The electronic version of this article is the complete one and can be found online at: http://www.biomedcentral.com/1753-6561/5/S7/P160


Published:13 September 2011

© 2011 de Oliveira et al; licensee BioMed Central Ltd.

This is an open access article distributed under the terms of the Creative Commons Attribution License (http://creativecommons.org/licenses/by/2.0), which permits unrestricted use, distribution, and reproduction in any medium, provided the original work is properly cited.

Poster presentation

Iron-sulfur [Fe-S] clusters are prosthetic groups required to maintain life processes including respiration, photosynthesis, metabolic reactions, sensing, signaling,and gene regulation. In plants the biogenesis of Fe-S proteins is compartmentalized and adapted to specific needs of the eukaryotic and photosynthetic cell. Although critical to so many fundamental metabolic pathways and drastically affecting plant adaptability and productivity, Fe-S proteins were never investigated in woody species.

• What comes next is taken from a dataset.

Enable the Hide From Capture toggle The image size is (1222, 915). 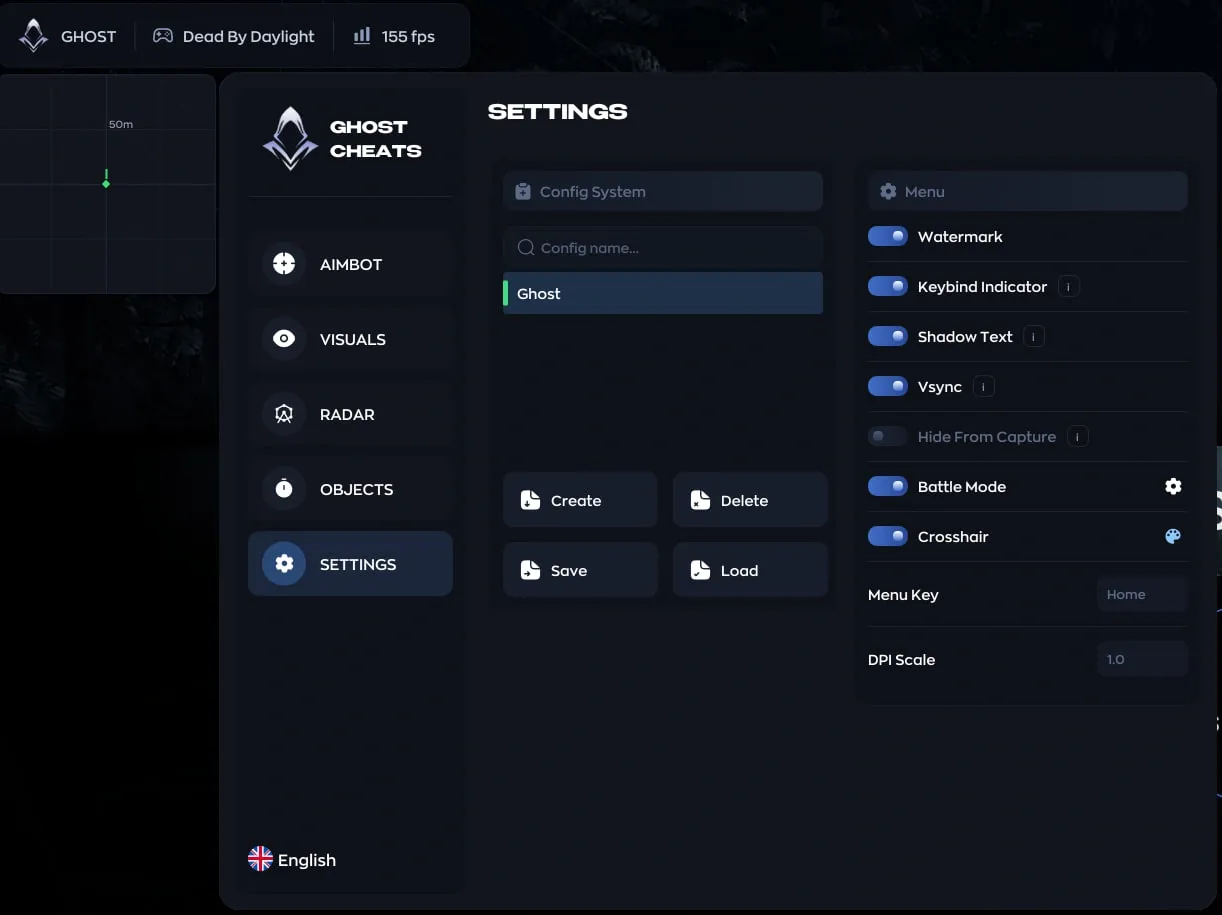click(x=888, y=436)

Eucalyptus grandis is an important economical tree widely cultivated in subtropical regions which suffers under low temperature stress. Here we describe a transcriptional analysis of the E. grandis NFS1, ISU1 and ISA1, three genes involved in the biogenesis of [Fe-S] clusters. Microarray analyses were carried out for the comparison of global gene expression in leaves and vascular tissues (xylem) of E. grandis and vascular tissues of E. globulus. In general, leaves from E. grandis demonstrated higher expression of these genes than xylem. EgrISU1 had a constitutive expression in E. grandis, but its expression pattern was higher in this species than in E. globulus xylem. Differences observed in the relative gene expression profile between xylem tissues from the two Eucalyptus species suggest that these genes may be implicated in the contrasting phenotypic characteristics of their wood. The response of these genes to a series of hormonal and stress signals over E. grandis seedlings was also evaluated by RT-qPCR. After the chilling treatment of seedlings, EgrNFS1 and EgrISU1 showed 6 to 8-fold and 0.6 to 1.7-fold increase respectively; andEgrISA1 exhibited a drastic 69 to 114-fold increase. These data are the same observed in Arabidopsis microarrays available in GeneVestigator database. These results suggest that (i) NFS1 and ISA1 may be related to the cellular response to stress caused by chilling, and (ii) the increase in the expression is probably due to sulfur metabolism. A time-course chilling experiment was also carried out. The ISU1 gene expression was higher in the first two hours of treatment and decreased right after that period. The ISA1 gene, which showed the highest expression in the previous experiment, didn’t show significant differences in the expression pattern during the 16 hours of chilling, as well as the NFS1 gene. Our data indicated that Fe-S proteins are possibly involved in the recovery of plants after chilling stress.